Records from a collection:

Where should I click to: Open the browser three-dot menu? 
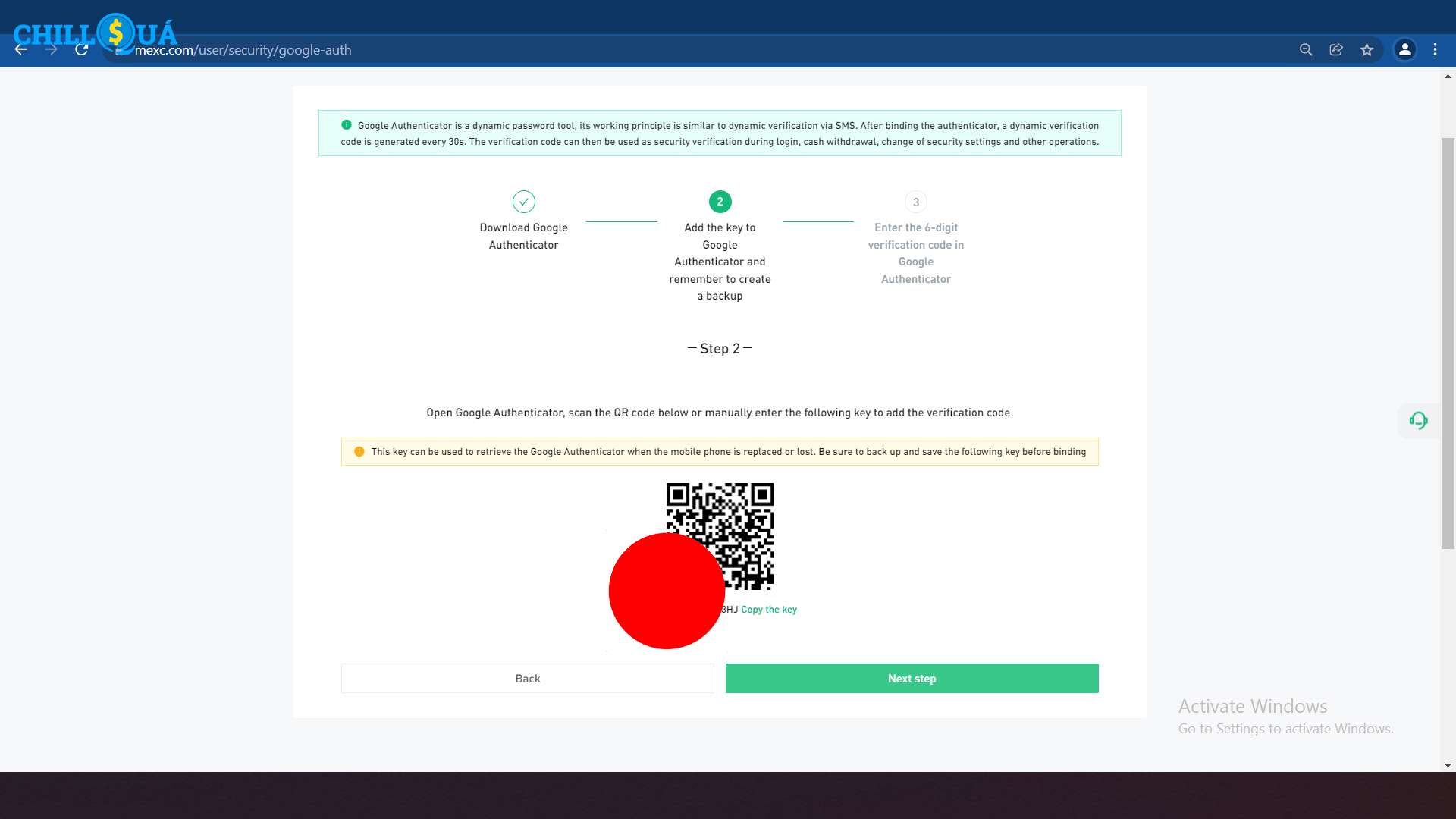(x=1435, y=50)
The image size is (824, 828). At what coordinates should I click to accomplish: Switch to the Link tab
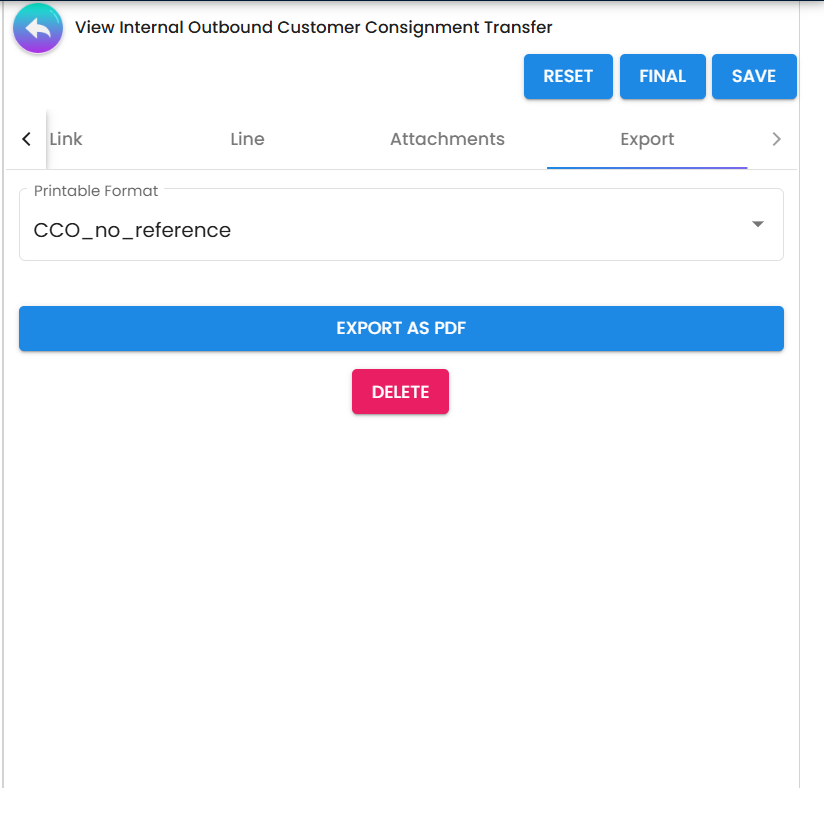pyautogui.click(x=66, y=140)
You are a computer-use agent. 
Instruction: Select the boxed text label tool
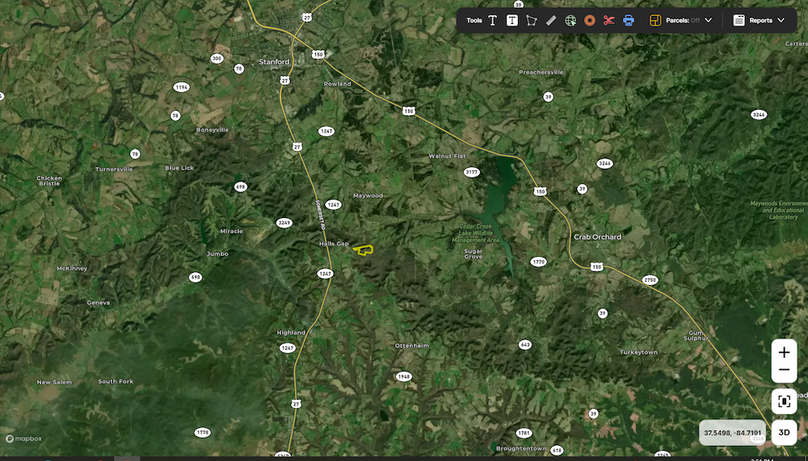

Description of the task: Change "three-dot menu" to "overflow menu" throughout the records above and write them out again with everything else kept the same. Leave the pictures out.

Correct answer:
Where should I click to: Open the browser overflow menu? 
(x=1435, y=50)
The image size is (824, 828). At what coordinates should I click to accomplish: Switch to the Link tab
pyautogui.click(x=66, y=140)
You are a computer-use agent. 
Instruction: Select the boxed text label tool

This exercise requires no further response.